== LESETEXT ==
Warum Usability-Experten Wert darauf legen, nicht von sich selbst auf andere zu schließen.
Wer Nacharbeiten in seiner eigenen Software-Entwicklung reduzieren kann, hat einen kalkulierbaren Wettbewerbsvorteil. Usability-Untersuchungen gehen davon aus, dass 45% der implementierten Funktionen von den Usern nicht benötigt werden, aber 39% der benötigten Funktionen fehlen.
So verwundert es wenig, dass IT-Hersteller nach Usability-Ansätzen suchen, wie sie die Nacharbeiten in ihrer Entwicklung wiederholbar reduzieren können. Gute Usability-Ansätze beachten die menschlichen Denkfehler um Software im Rahmen des verfügbaren Budgets fertigzustellen.
Falscher-Konsens-Effekt
Wie auch in anderen Bereichen leisten die kognitiven Verzerrungen einen wesentlichen Beitrag zu den Nacharbeiten in der Software-Entwicklung. Diesen Verzerrungen ist jeder Mensch unbewusst ausgesetzt.
Eine dieser Denkfallen nennt sich Falscher-Konsens-Effekt (False Consensus Effect). Er beschreibt die Tendenz jedes Menschen, die eigenen Meinungen, Vorlieben, Werte und Gewohnheiten als normal anzusehen. Menschen ziehen sogar Selbstvertrauen aus ihrer Annahme, dass andere genauso denken würden, wie sie selbst.
Der Falsche-Konsens-Effekt ohne Usability-Engineering
Erfolgsorientierte IT-Hersteller wissen, dass individuelle Unterschiede im Denken der User unvermeidbar sind. Um diesen Unterschieden bei der Entwicklung von Anforderungen und User Interfaces gerecht zu werden, binden uns unsere Kunden für das Usability Engineering ein.
Dabei treffen wir regelmäßig auf den Falschen-Konsens-Effekt, für den ich Ihnen im Folgenden mögliche Ausprägungen aufzeigen möchten:
Jahrzehntelange Erfahrung
Jahre- oder gar jahrzehntelange Erfahrung fördert den Falschen-Konsens-Effekt. Der Grund liegt in der Wiederholung, die Produktmanager, Vertriebler und Projektleiter seitens Ihrer Kunden und User regelmäßig erleben.

== WAS ZU TUN IST ==
Setzen Sie den Text über den Falschen-Konsens-Effekt in der Software-Entwicklung im Anschluss an seinen letzten Satz fort. Das Material spielt hierfür keine Rolle.

== AUSZUG AUS DATENSATZ ==
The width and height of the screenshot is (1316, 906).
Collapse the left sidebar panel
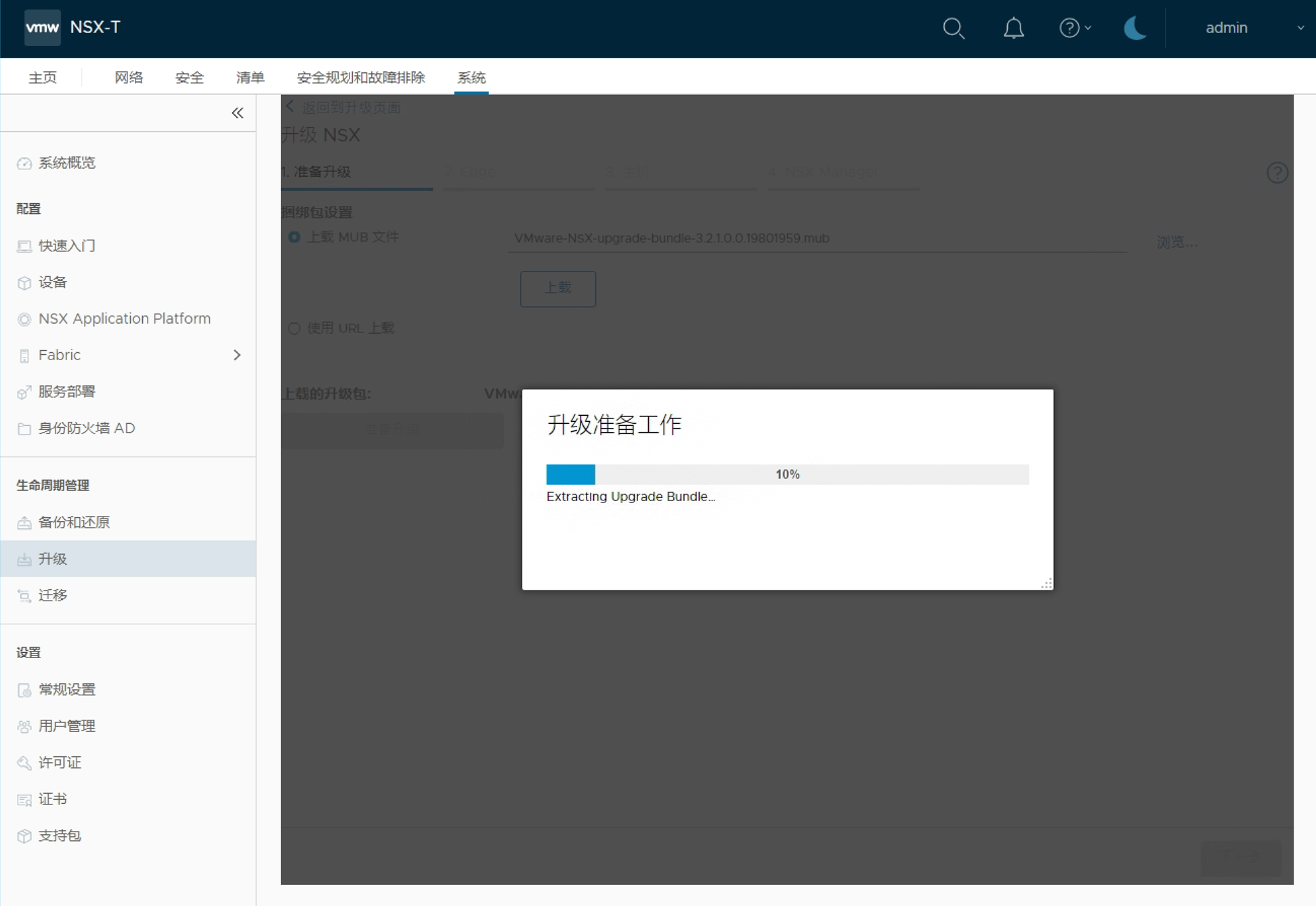[x=237, y=113]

== ERGEBNIS DER ÜBUNG ==
Wiederholung langweilt uns Menschen für gewöhnlich. Daher suchen wir zum Einen lieber nach Neuem als nach den Gemeinsamkeiten und Unterschieden zu dem, was wir bisher über andere Kunden gelernt haben. Bei diesem Verhalten besteht die Gefahr von den eigenen Erfahrungen auf andere zu schließen, weil keine neue Information mehr von den Kunden oder Usern erwartet werden.
Zum anderen reduzieren Menschen ihren Austausch gern auf einen höflichen Minimalumfang, wenn sie nichts Neues erwarten. Software-Anforderungen und User Interface Designs werden dann aus der eigenen jahrelangen Erfahrung heraus konzipiert. Die Folge sind Informationsmangel und wiederum abweichende Prioritäten im Vergleich zu den Usern.
Zum Glück gibt es auch diejenigen, welche die Details und den Austausch mit den Endkunden und -usern lieben. Häufig stehen sie allerdings vor sprachlichen Herausforderungen.
Gleiche Wörter unterschiedlich interpretiert
Sie wissen, dass dasselbe Wort in verschiedenen Kontexten unterschiedliche Bedeutung erhalten kann. Leider ist nicht immer offensichtlich, welche Wörter mehrdeutig sind. So kommt es vor, dass beispielsweise der Arbeitstitel einer Funktion zu einem unterschiedlichen Verständnis davon führt, was sie machen muss.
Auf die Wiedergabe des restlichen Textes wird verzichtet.